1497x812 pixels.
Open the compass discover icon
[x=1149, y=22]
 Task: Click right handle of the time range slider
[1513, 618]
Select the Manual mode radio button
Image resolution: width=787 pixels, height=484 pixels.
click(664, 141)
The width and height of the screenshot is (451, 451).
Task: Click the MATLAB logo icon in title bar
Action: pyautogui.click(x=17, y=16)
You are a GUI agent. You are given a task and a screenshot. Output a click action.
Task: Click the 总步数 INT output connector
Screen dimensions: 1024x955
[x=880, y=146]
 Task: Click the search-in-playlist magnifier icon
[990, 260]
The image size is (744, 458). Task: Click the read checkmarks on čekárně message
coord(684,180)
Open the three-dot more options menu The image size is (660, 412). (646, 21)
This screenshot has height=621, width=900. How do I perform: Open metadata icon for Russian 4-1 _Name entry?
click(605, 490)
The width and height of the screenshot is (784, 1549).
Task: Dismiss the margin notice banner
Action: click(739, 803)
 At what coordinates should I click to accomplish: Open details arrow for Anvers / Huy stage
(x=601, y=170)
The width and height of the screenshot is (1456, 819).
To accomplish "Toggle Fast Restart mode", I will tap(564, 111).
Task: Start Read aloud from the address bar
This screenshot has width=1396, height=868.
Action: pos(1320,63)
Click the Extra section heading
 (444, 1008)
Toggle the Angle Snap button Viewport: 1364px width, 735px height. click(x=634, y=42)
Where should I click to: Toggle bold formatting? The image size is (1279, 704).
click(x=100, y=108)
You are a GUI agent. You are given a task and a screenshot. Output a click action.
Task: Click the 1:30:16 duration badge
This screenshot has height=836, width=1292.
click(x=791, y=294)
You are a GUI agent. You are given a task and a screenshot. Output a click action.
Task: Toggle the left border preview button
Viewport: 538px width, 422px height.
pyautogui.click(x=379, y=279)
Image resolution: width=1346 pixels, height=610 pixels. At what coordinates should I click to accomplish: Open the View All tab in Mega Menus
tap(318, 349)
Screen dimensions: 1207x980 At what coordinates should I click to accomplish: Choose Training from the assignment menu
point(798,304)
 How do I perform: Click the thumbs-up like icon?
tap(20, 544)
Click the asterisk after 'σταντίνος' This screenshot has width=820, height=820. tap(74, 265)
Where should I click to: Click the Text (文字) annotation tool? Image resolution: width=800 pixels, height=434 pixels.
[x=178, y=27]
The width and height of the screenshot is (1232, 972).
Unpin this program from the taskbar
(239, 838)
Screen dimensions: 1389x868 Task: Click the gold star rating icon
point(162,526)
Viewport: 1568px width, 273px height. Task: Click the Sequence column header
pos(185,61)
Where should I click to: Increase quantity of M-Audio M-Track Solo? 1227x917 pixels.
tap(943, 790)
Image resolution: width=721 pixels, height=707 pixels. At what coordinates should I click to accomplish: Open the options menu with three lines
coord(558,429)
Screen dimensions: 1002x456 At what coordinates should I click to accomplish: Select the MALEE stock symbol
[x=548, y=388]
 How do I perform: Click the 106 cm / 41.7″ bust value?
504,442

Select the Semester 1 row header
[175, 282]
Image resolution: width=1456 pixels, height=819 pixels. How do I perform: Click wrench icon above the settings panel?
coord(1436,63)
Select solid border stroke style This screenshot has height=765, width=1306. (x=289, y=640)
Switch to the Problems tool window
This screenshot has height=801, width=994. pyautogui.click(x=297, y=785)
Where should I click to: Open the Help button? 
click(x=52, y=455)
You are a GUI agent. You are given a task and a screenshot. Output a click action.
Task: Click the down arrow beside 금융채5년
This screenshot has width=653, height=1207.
━━━━━━━━━━━━━━━━━━━━
__Challenge__:
Pick out every line in the entries above that contains the word "perform", and copy each one. Case counts.

__Response to the task__:
This screenshot has height=621, width=900. How do I perform: Open metadata icon for Russian 4-1 _Name entry?
 How do I perform: Click the thumbs-up like icon?
 How do I perform: Click the 106 cm / 41.7″ bust value?
Image resolution: width=1456 pixels, height=819 pixels. How do I perform: Click wrench icon above the settings panel?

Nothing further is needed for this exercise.